• **Exercise description**
Scan the records below for the string "agent" and return every line where it appears.

------ The records

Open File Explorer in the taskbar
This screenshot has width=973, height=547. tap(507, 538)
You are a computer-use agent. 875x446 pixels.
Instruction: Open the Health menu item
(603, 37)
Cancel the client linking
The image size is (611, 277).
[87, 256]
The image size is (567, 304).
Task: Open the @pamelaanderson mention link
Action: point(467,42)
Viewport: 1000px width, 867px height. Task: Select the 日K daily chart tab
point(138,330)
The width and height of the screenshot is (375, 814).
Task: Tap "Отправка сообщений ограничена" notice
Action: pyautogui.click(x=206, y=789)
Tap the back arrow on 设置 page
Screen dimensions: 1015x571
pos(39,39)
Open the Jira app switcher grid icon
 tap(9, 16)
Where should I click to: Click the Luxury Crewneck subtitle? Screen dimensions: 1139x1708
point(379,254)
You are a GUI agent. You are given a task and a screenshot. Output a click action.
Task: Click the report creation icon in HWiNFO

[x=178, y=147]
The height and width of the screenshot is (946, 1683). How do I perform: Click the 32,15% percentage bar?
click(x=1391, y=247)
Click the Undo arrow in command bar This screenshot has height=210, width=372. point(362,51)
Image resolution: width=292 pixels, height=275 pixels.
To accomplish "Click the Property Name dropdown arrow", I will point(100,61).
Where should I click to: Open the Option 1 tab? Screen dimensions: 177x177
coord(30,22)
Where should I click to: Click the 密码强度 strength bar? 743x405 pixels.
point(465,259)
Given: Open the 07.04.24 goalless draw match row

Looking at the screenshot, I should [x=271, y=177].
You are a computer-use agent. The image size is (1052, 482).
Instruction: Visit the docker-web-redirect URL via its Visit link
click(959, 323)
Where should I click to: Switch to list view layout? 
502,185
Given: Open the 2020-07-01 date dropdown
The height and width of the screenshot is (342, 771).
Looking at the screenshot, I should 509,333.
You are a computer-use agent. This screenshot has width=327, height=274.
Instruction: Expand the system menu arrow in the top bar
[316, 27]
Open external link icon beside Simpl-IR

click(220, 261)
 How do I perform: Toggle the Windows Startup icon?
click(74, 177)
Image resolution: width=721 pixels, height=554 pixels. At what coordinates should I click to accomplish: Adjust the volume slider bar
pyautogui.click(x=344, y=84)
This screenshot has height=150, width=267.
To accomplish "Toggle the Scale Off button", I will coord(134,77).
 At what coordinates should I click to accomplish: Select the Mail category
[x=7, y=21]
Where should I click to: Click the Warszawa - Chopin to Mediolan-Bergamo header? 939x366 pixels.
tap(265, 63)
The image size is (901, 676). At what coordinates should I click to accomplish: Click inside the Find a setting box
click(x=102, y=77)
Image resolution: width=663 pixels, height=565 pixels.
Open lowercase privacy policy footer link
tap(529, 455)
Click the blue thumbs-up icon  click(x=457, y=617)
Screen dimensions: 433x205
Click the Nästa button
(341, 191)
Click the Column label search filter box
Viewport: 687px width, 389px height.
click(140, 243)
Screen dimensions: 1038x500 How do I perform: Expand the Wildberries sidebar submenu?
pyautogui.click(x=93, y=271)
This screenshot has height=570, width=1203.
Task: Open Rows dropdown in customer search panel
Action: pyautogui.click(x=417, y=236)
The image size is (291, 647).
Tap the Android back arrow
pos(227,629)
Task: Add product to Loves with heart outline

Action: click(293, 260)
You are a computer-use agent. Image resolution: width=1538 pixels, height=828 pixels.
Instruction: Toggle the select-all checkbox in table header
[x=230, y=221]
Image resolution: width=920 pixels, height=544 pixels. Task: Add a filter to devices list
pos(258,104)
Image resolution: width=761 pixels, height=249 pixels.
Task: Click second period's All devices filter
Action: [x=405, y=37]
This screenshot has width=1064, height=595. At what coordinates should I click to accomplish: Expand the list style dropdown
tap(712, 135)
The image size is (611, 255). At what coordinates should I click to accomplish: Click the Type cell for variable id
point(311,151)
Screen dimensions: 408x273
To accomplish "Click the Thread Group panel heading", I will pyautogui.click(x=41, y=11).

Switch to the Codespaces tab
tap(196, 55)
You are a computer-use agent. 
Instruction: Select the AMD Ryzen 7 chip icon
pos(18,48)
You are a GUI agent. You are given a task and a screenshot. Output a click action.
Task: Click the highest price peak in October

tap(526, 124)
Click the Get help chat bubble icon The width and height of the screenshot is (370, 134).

------------

• **Task output**
You are a computer-use agent. 875x446 pixels.
You are a GUI agent. You are given a task and a screenshot. Output a click action.
You are a computer-use agent. The image size is (1052, 482).
You are a computer-use agent. This screenshot has width=327, height=274.
You are a computer-use agent. Image resolution: width=1538 pixels, height=828 pixels.
You are a computer-use agent. 
You are a GUI agent. You are given a task and a screenshot. Output a click action.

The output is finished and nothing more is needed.